Australia needs to get its head out of the ground
IT WAS presumed that Aussies didn't like losing anything to the Poms.
They're not allowed to beat us at cricket or the Comm Games, darts, pig-racing, anything really, that is unless it's the race to renewables.
England and the rest of the UK are flexing their muscles now, limbering up for a future free of carbon emissions and dependency on dirty commodities, leading the world in the conversion to renewables with the reduction in emissions to back it up.
And guess what? Their lights still work and the economy's still growing and they want to go faster, faster down that racetrack to 2050 and a country that runs off 80 per cent renewables.
Meanwhile in Australia we're resigned to being a pack of losers as we drag our naturally resourced heels like there's always going to be a tomorrow (oh, the irony, hey planet!).
We're nowhere near the starting blocks in this environmental relay to redemption; the Brits have already starting lapping us on the solar and wind front.
And we're happy to just turn our backs so we don't have to watch them disappear into the future.
Nope we're doing just fine down here, thank you. As long as we keep sticking our heads back in those coal-rich holes and snorting deeply, there's no better economical high in this beautiful, naturally resourced country.
For a nation whose weather is crap, with a cold, grey, soggy excuse for daylight, the UK is having a red-hot go at changing the mindset there. We on the other hand, love our reliable, coal-fired air-conditioners too much.
How else will they be able to pump out enough emissions to cool down all those badly designed homes and shopping centres for hours on end.
We know the stuff is down there. So what's the point of leaving it in the ground to rot for a further million of years. like our caveman forebears did.
Thank God our caveman forebears didn't have mum and dad investors and superannuation back in one million BC otherwise those fossil fuels would have dried up iron ages ago.
And then what would we do? Go surfing or to the pub to discuss what we will hinge our future prospects on?
While the UK is leading the renewables charge and other giants swiftly follow, countries that rely on our dirty little not-so-secret pits of wealth might suddenly turn around and say, you know what Australia, we don't want your rubbish any more. Oh sorry, that's actually what China said about our unrecyclable garbage but you get the drift, coal junkies.
Global investment in renewable energy shot up last year, far outstripping investment in fossil fuels, according to a recent UN report.
As clean energy technology becomes more affordable and more reliable it is becoming increasingly attractive for world governments including our best coal customers China, India and Japan.
China being the monolith it is, was by far the world's largest investor in renewable energy in 2017 according to the report, accounting for nearly half of the new infrastructure commissioned including massive installations of solar power.
Even Apple, the company closest to God, is spruiking how it is now 100 per cent solar powered.

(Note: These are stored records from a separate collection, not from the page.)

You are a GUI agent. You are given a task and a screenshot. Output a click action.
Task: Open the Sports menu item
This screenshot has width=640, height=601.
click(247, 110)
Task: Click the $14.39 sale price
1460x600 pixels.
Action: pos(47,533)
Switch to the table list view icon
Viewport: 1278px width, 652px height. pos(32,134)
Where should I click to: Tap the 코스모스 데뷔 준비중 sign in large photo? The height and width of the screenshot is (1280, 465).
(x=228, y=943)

We love to brag about the sunshine we have in spades. We even have an entire state and coastline named after it, so technically we should be all over this harnessing caper.
But our defiance to change Down Under is swift in its messaging. Why else would the new Liberal South Australian Premier barely have his blue tie done up when he pulled the plug on Elon Musk and literally removed the wind from that state's innovative sails.

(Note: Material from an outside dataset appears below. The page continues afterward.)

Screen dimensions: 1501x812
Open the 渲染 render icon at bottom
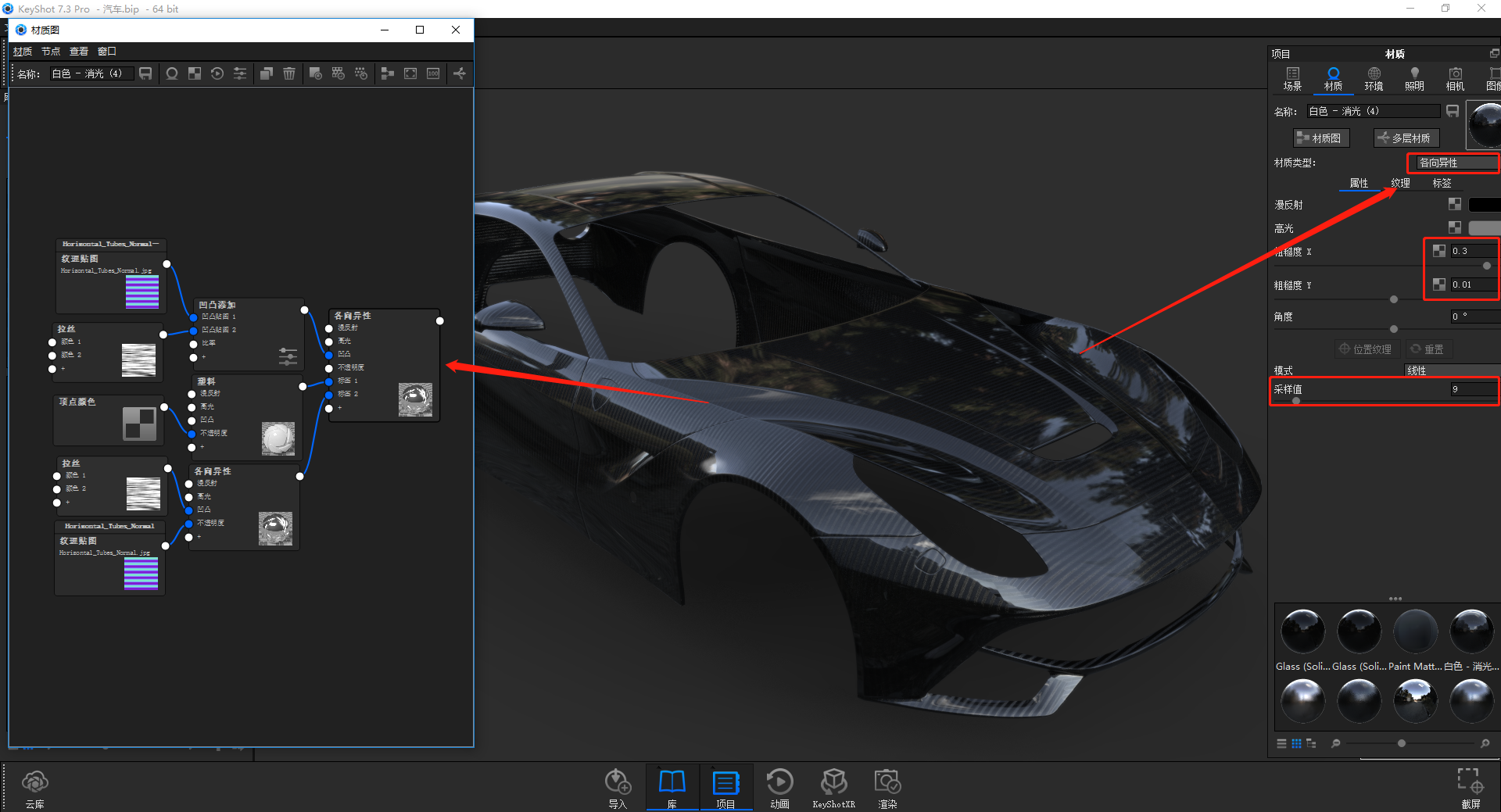pos(887,782)
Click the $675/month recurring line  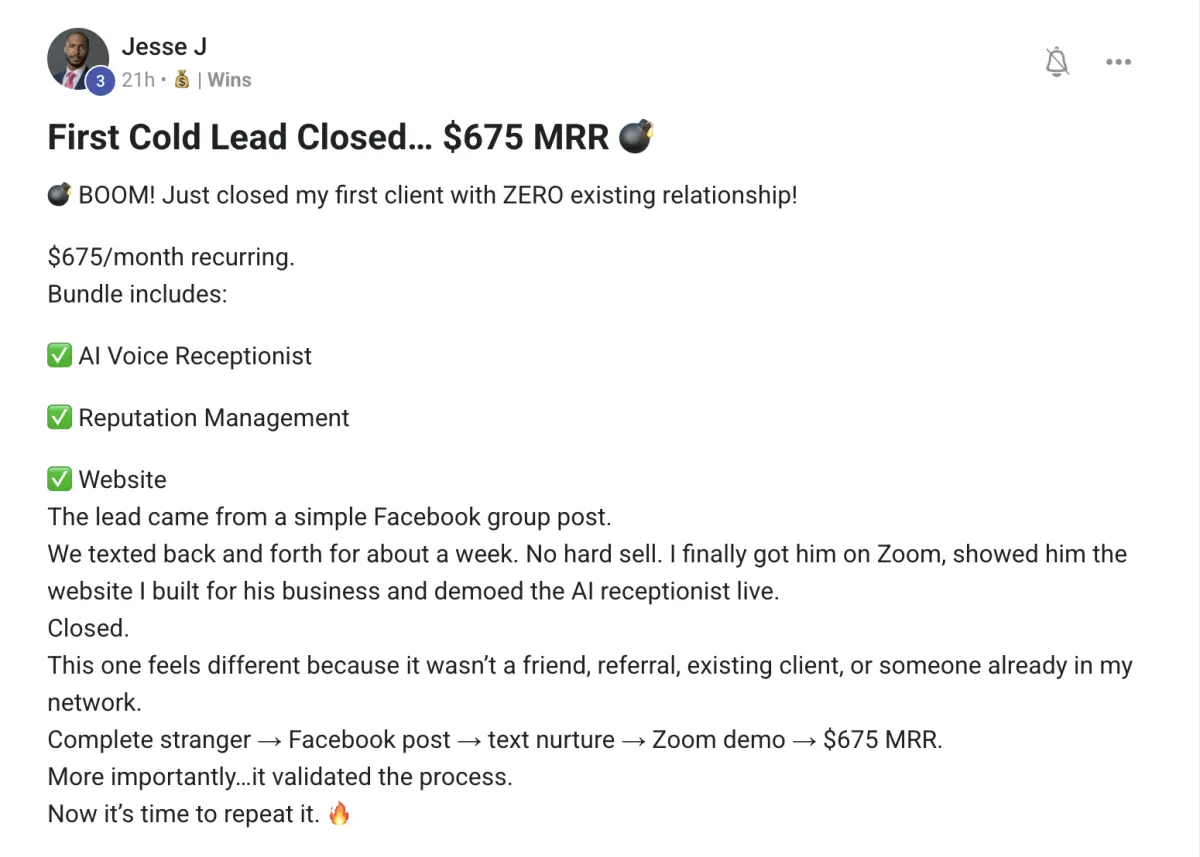171,257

It's easy for the doom-sayers to talk down renewables They are flawed, a work in progress, they're tricky, they cause blackouts, but the way some politicians speak, we're never going to go down that path. At least not until we squeeze the last black lump out of the ground (much like Charlton Heston once implied about his cold dead hands).
It's a good thing some countries are across it.
Going at our current rate, Australia will be one giant hole by 2050.